“But why?” asked Mabel, mystified.
“Because it was all my fault for firing that shot—wretched thoughtless beast that I am! I would have blown my brains out.”
“Now that is wicked,” said Mabel with decision, “and foolish too. But if you are going to talk in this agitating way, I think I should like to sit down in the shade over there. I feel rather shaky still.”
“I’m an unfeeling idiot! Lean on me, please.”
He supported her gently across the intervening space, and found a seat for her on a fragment of rock, in a nook which furnished a partial shelter from the sun and the whirling sand. She made room for him beside her, but he persisted in tramping up and down, his face twitching painfully.
“I can’t stay quiet!” he cried, in answer to her remonstrance. “When I think it’s just a chance—a mercy, Mrs North would say—that you’re not—not—” he skipped the word—“at this moment, it knocks me over. And all my fault!”
Mabel’s renewed protest was cut short by the appearance of the two grooms, who ran up with scared faces, and inquired dolefully which way the horses had gone, and whether the Presences would wait where they were until the missing steeds had been captured and brought back.
“Why, what else should we do?” asked Fitz, calm enough now in the presence of the alien race.
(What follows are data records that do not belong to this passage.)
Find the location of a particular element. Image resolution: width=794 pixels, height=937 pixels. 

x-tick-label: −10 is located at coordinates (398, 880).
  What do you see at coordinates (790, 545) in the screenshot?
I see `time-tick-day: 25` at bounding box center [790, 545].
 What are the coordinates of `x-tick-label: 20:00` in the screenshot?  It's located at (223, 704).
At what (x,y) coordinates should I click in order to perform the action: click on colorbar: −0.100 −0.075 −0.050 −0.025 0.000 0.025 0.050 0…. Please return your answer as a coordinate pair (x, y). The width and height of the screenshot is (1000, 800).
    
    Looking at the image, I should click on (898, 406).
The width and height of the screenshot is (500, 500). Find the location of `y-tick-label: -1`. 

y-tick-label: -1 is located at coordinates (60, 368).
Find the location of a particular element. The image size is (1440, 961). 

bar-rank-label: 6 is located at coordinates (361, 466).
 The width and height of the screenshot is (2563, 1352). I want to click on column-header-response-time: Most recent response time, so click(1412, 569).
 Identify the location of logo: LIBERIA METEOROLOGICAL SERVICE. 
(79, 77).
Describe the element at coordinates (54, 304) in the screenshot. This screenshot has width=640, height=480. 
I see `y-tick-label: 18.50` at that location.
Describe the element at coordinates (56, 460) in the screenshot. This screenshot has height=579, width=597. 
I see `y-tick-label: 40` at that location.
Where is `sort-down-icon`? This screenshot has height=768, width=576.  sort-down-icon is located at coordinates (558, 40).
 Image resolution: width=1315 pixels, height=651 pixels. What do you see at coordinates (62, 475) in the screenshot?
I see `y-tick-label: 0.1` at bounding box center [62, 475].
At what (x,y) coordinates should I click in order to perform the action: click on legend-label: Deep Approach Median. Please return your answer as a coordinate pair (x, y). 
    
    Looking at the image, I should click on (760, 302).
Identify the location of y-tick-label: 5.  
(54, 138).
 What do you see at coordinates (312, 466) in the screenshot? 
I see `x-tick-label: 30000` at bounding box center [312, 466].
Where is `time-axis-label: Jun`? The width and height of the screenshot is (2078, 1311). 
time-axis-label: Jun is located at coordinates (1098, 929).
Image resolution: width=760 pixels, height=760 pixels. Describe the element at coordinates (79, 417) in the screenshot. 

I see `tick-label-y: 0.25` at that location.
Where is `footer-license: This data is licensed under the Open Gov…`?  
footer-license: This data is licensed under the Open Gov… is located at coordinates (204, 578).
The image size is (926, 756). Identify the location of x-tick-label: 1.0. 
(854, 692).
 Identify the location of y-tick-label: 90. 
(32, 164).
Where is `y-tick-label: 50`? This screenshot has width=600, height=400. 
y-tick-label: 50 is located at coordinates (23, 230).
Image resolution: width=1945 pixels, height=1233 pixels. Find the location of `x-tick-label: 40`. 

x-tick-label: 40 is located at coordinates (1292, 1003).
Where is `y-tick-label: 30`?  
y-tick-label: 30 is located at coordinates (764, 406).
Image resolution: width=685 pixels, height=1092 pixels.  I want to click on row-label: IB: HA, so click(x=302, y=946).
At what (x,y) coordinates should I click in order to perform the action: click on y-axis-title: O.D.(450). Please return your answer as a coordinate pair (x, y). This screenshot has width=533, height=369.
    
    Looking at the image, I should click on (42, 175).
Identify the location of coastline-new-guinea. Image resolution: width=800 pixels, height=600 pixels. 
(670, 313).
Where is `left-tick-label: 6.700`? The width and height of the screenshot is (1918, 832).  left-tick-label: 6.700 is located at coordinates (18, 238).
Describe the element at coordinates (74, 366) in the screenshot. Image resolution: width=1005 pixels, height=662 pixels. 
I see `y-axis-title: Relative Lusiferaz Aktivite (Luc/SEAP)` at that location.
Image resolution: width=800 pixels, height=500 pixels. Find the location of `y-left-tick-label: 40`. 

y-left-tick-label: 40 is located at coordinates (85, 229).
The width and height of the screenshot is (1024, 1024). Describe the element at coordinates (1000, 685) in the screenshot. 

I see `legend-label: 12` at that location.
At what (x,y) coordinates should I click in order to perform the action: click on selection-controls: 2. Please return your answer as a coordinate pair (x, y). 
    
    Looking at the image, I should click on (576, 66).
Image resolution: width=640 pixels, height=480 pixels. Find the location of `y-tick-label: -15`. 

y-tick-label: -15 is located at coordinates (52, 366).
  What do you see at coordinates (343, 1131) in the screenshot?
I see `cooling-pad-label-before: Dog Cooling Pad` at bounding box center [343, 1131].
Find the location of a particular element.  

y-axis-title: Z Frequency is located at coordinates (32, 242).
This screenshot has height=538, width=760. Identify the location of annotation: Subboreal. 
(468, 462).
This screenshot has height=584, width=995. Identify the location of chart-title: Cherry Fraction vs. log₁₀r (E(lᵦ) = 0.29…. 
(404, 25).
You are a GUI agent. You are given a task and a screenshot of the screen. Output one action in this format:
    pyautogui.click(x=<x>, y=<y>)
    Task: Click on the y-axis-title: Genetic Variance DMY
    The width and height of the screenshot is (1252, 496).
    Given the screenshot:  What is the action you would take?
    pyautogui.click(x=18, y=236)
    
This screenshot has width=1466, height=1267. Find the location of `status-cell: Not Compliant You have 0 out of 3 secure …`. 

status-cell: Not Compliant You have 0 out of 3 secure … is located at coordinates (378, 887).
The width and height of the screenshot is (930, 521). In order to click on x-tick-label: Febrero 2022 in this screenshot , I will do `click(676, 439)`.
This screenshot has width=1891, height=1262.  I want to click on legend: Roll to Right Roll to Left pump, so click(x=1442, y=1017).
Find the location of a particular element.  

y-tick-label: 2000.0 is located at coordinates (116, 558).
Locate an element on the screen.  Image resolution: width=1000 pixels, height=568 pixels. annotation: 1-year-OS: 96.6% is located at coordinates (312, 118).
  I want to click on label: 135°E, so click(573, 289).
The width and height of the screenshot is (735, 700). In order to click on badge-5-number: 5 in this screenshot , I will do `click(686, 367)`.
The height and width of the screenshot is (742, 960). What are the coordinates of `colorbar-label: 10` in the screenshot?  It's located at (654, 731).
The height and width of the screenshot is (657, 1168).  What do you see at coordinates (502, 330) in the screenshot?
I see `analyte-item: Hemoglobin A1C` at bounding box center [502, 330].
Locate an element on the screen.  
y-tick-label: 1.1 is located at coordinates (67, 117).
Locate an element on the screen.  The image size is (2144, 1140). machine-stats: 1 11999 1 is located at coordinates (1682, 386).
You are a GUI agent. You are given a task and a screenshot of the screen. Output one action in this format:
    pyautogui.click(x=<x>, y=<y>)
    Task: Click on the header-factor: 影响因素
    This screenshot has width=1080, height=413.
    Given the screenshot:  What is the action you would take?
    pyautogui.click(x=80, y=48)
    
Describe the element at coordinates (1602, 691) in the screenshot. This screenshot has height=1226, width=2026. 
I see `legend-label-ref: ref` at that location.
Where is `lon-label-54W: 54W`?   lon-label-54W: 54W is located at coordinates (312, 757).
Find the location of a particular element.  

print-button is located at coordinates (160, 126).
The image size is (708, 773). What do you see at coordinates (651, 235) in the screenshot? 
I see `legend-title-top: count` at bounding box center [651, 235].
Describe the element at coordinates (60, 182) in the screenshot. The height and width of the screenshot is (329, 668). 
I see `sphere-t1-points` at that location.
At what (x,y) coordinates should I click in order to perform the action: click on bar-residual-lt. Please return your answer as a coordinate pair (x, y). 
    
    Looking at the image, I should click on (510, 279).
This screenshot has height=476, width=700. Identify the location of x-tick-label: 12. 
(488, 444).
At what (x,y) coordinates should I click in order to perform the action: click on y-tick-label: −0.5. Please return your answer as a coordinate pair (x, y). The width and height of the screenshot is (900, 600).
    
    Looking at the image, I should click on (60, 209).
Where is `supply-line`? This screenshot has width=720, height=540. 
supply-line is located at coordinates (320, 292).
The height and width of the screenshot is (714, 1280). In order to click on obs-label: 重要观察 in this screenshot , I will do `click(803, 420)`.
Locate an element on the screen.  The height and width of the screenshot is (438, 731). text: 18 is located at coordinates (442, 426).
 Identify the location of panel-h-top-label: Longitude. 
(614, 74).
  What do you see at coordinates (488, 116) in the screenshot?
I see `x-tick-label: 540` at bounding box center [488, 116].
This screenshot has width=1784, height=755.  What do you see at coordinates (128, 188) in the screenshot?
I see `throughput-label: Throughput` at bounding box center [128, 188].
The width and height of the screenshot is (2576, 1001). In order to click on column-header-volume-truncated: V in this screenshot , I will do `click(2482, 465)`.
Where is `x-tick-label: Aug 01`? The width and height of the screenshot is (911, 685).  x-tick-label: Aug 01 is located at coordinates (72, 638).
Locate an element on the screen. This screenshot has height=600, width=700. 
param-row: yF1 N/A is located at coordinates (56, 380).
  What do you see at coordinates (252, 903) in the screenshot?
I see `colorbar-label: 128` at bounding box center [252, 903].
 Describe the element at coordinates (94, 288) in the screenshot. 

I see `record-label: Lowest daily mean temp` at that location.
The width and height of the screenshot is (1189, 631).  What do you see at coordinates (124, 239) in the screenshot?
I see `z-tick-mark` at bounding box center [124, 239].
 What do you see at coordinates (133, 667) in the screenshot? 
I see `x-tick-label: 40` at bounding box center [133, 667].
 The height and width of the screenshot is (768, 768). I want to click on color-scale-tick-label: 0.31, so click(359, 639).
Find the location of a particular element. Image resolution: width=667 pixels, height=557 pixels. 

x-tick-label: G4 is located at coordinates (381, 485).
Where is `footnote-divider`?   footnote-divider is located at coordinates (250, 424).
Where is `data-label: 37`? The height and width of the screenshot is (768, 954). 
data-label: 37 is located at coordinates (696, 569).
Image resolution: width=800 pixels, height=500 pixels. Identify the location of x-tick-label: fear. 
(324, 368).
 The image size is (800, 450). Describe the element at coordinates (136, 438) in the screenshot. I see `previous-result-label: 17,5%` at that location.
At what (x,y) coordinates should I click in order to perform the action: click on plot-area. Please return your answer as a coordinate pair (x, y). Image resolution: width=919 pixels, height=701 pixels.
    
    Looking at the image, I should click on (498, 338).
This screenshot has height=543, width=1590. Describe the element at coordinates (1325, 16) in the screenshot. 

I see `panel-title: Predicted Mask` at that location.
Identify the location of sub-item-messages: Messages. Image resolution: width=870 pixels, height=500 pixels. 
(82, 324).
His own groom hastened to reply that Dera Gul, the ancestral stronghold of Bahram Khan, was only a bow-shot off, and that there the Presences might find rest and refreshment.
“Not if I know it!” was Fitz’s mental comment. “It’s a blessing that the principal villain himself is away at Nalapur, but we won’t trespass on the hospitality of his vassals in his absence. We will wait here,” he added to the servant, who replied sullenly that his honour’s words were law, and departed with his companion in search of the horses.
“What was he saying?” asked Mabel curiously.